Nubilum – Restless Sunrise (Ambient, Autoproduzione)
Un’alba sui rami nudi che si smarca nel corso di due tracce. Un groviglio oscuro e marcio che parte da un dark ambient profondo come un buco nero e che cresce fino ad implodere in un calvario dal ritmo elettronico. In sottofondo un cielo dal colore blu elettrico delinea delle fonti di rumore. Ossessive e cicliche. Uno squarcio di vita osservata malamente dietro un tronco. Nubilum ha il sapore delle esperienze complete e sensoriali che appena volgono al termine scaturiscono l’ardente desiderio di essere ri-vissute. Infinitamente. Restless Sunrise è un esperienza sonora che va vissuta pienamente senza perderla lungo la strada. Alla fine rimarrà tanta fame che potrà essere saziata solo con dei futuri lavori.
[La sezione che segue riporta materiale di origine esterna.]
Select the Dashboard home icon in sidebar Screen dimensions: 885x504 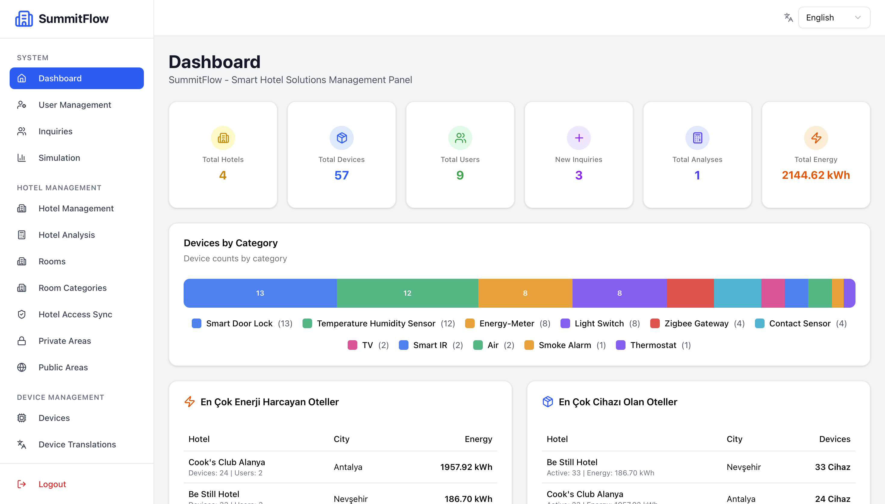tap(22, 78)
How much wood would a woodchuck chuck if a woodchuck could chuck wood? – s/t (Folk apocalittico, Avant!, Boring Machines)
Quanta buona musica potrebbe fare un musicista se un musicista potesse suonare bene?
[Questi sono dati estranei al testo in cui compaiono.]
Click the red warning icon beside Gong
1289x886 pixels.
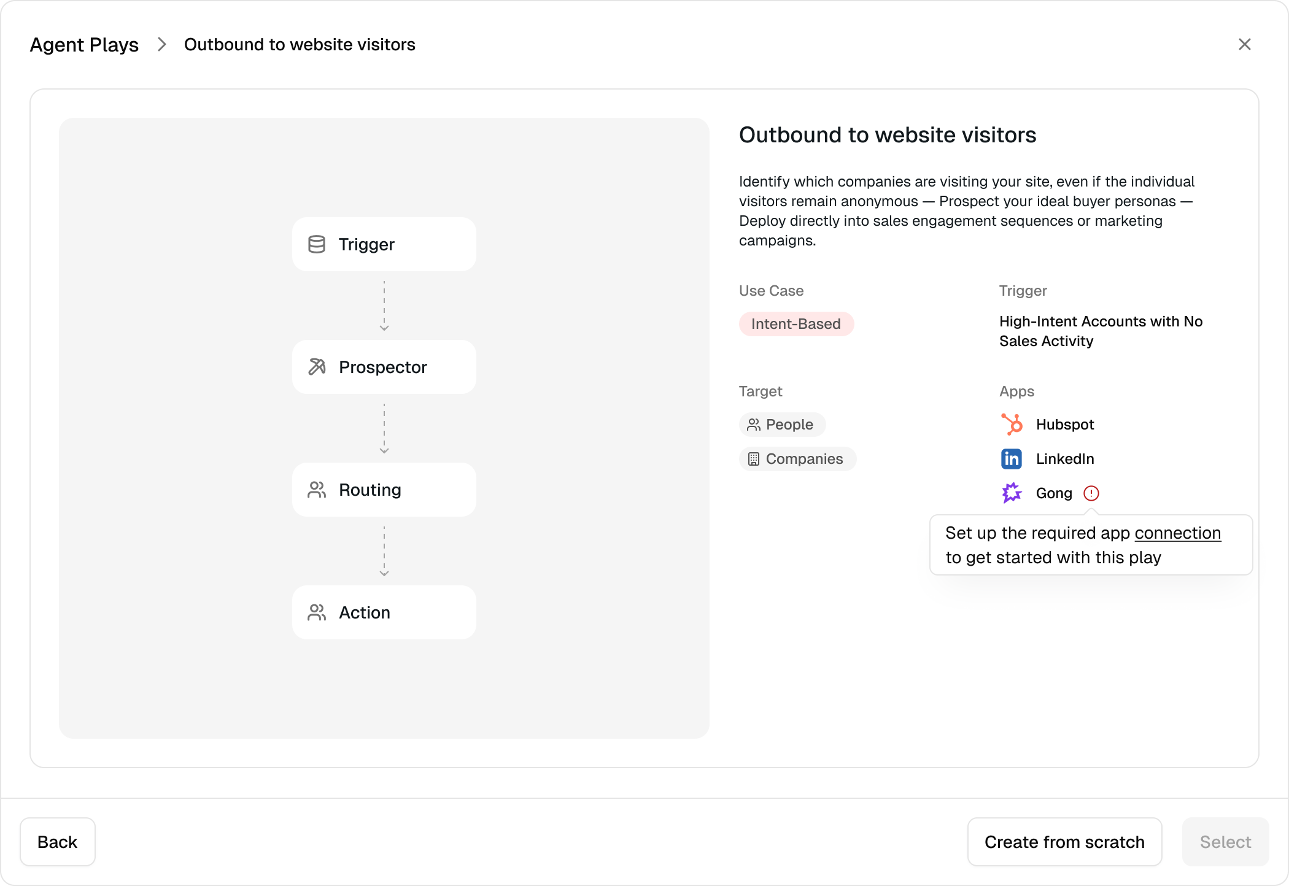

Primo LP per il progetto How much wood would a woodchuck chuck if a woodchuck could chuck wood? che alcuni ricorderanno per l’interessante split con i Father Murphy uscito qualche tempo fa. Un lavoro dove folk, drone, noise e curiosi tappeti sonori, danno vita ad un lavoro di notevole spessore. Le parti oscure che rimandano ai passaggi apocalittici dei Current 93, si correlano con la teatralità insana e underground di vecchie glorie come i Devil Doll. Il tutto dà vita ad un opera pulsante e ancestrale. Le sei canzoni che compongono l’album hanno un fascino intrigante, quasi peccaminoso: generano curiosità, mostrano grazia e hanno l’eroico spirito di chi non vuole fermarsi ad uno schema preciso ma cerca di osare sempre di più. Un portone arrugginito e con i vetri sporchi di polvere che si innalza circondato da un buio pneumatico. Man mano che si apre genera infinite vibrazioni che inducono a leggeri stati di stallo. Poi la porta si apre ed esce luce, note, colori. Come un pulviscolo di colori, spesso contrastanti, gli autori di questo progetto realizzano un album più che positivo e con il fascino del bello e dell’indefinito, poiché l’album ha una forte centralità ma la forma e i contorni sono indefiniti e in continuo mutamento rappresentando una bella sfida sia per l’ascoltatore che per chi lo ha realizzato.